To configure external LDAP Authentication, things are also a little bit different. In addition to providing the LDAP(S) URL, you must also provide some information regarding how the directory is configured. The default organization assumes an Active Directory organization.

Note that within the ldap stanza, the next level down is the name of the LDAP directory (i.e. configuration set). Multiple directory configuration sets are supported, though currently only arkcase and foia are used actively in the charts. Other directories defined may be visible within the application, but are not directly used within the charts.

In the below configuration example, the ${directory} value is arkcase, for demonstration purposes.

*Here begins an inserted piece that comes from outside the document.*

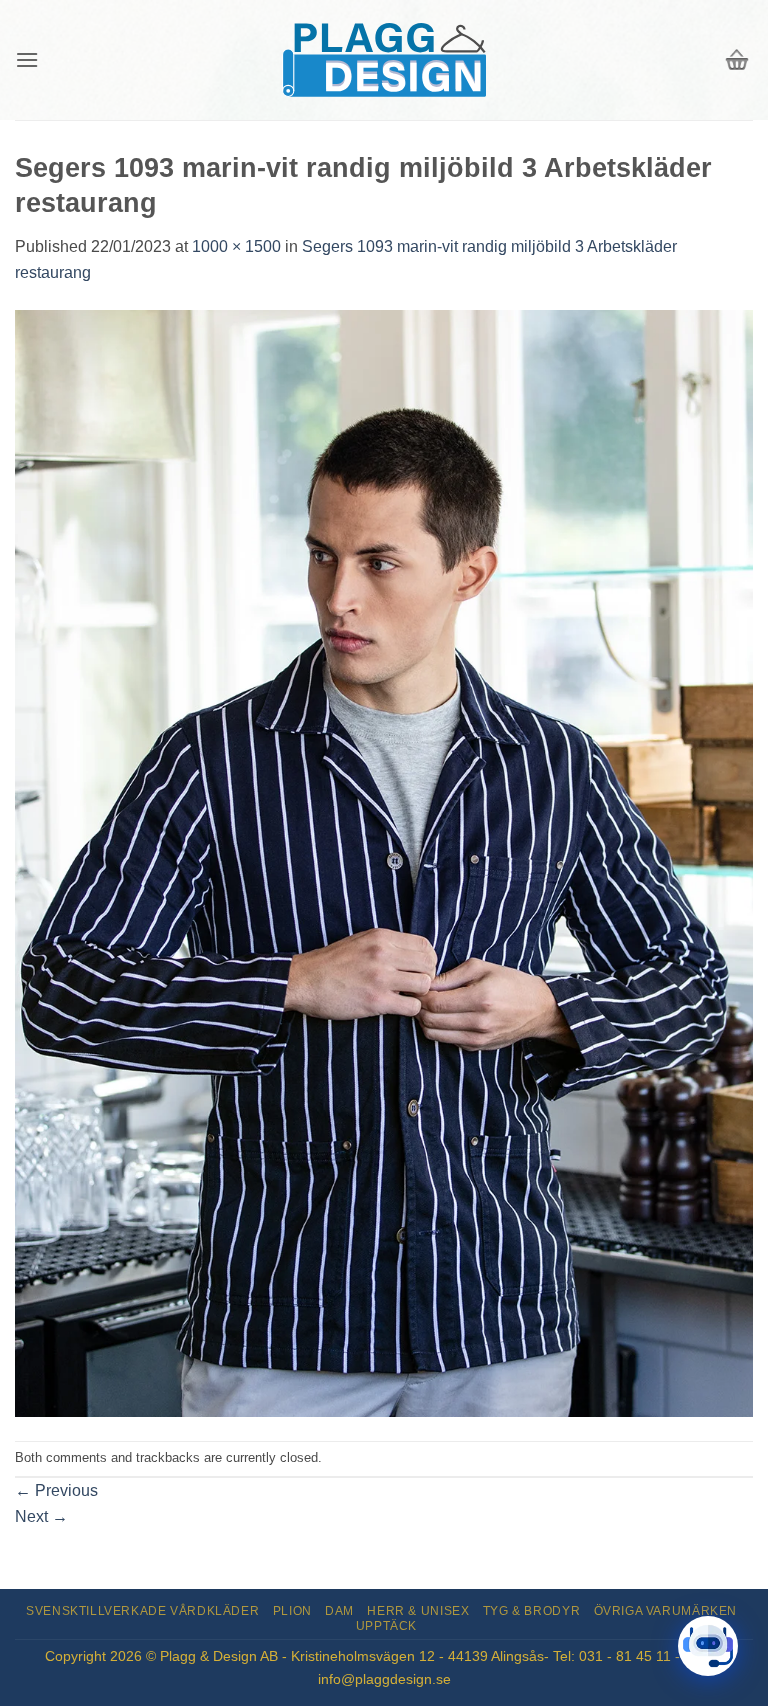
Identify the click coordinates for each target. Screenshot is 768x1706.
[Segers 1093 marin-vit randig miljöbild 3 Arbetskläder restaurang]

The default: value describes the name of the directory configuration to use as the deployment’s default. This affects chart rendering for cases where a chart doesn’t consume a specific configuration name and instead just seeks to consume the default configuration’s values. If the default: value is left unspecified, a hardcoded default value of “arkcase” will be used. The value in the default: field must be a valid directory configuration name (i.e. arkcase, in the below example).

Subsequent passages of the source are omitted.